- _Given text_:
Harold Whitmore Williams came from a family of 7 brothers including himself.
Their father; Reverend W. J Williams, being an elder of the early Methodist church, led as a good example which led to all his brothers becoming servicemen later in life. Harold however did not choose the same path.
When Harold Whitmore was 7 years old, he felt a great urge to learn and master different new languages, unlike most kid of his age.
The first language for Harold Whitmore to learn was Latin.
Harold Whitmore went to Christchurch Boys and later on attended Timaru Boys’ School. Before this young man had joined high school, he had already mastered 10 new languages including: French, German, Spanish, Hebrew and Ancient Greek, just by using his own methods; he did not enroll classes in order to achieve this.
Harold Whitmore later on studied at Auckland University and Munich University in Germany where he completed a PHD in languages in 1902; he was only 26 years old.
Coming from a family with a Christian background, Harold Whitmore held strict Christian principles and later on became a pastor.

About Harold Whitmore Williams

Harold Whitmore impressed children of his age and adults around him by learning Latin which was considered as one of the most difficult languages to learn and master even up to date.

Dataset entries
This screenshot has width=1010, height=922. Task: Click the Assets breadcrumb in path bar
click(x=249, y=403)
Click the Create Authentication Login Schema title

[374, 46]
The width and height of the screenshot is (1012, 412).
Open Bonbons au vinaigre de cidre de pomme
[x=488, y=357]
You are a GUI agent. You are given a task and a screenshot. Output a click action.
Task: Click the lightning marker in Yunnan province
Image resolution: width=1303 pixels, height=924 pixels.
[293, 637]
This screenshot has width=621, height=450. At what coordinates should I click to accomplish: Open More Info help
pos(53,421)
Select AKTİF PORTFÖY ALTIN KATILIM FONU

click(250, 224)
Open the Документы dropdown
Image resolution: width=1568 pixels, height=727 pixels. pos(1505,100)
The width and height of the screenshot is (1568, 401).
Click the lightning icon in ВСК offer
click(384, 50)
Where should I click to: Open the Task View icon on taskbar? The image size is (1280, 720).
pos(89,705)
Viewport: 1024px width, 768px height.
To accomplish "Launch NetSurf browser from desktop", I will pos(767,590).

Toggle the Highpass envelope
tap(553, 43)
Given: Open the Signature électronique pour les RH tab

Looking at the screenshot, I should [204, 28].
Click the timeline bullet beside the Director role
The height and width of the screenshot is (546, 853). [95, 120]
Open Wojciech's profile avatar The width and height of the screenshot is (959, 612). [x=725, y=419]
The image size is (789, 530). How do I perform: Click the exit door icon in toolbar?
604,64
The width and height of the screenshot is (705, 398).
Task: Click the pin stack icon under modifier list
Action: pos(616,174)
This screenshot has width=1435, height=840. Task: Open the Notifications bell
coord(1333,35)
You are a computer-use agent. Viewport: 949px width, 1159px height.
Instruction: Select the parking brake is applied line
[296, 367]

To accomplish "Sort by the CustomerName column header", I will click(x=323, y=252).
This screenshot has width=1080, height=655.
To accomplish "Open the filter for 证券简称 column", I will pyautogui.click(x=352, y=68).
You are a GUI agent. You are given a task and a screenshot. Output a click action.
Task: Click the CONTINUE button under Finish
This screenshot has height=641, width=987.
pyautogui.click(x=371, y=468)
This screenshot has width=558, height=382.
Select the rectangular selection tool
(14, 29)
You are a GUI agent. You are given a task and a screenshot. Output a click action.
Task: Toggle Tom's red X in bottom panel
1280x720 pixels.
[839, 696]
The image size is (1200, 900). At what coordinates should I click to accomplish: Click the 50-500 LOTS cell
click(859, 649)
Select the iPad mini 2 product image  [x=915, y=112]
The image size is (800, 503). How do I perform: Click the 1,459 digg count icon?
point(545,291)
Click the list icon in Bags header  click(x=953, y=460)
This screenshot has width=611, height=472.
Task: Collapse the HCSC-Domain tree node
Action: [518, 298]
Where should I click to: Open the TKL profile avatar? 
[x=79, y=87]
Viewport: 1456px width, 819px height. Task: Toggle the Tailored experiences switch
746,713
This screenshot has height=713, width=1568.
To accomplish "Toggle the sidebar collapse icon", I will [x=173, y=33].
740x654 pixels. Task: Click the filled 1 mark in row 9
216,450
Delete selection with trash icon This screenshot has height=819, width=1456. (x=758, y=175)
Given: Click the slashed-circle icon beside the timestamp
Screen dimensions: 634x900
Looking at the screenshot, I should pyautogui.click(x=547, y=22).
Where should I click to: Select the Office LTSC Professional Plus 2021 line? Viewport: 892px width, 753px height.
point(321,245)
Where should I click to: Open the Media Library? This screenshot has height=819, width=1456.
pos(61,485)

- _Tasks to perform_:
(a) Transcribe the passage from the Harold Whitmore Williams text starting at "The first language" and ending at "up to date.".
(b) According to the Harold Whitmore Williams text, what was the first language he learned?

- _Outputs by task_:
(a)
The first language for Harold Whitmore to learn was Latin.
Harold Whitmore went to Christchurch Boys and later on attended Timaru Boys’ School. Before this young man had joined high school, he had already mastered 10 new languages including: French, German, Spanish, Hebrew and Ancient Greek, just by using his own methods; he did not enroll classes in order to achieve this.
Harold Whitmore later on studied at Auckland University and Munich University in Germany where he completed a PHD in languages in 1902; he was only 26 years old.
Coming from a family with a Christian background, Harold Whitmore held strict Christian principles and later on became a pastor.

About Harold Whitmore Williams

Harold Whitmore impressed children of his age and adults around him by learning Latin which was considered as one of the most difficult languages to learn and master even up to date.

(b) Latin.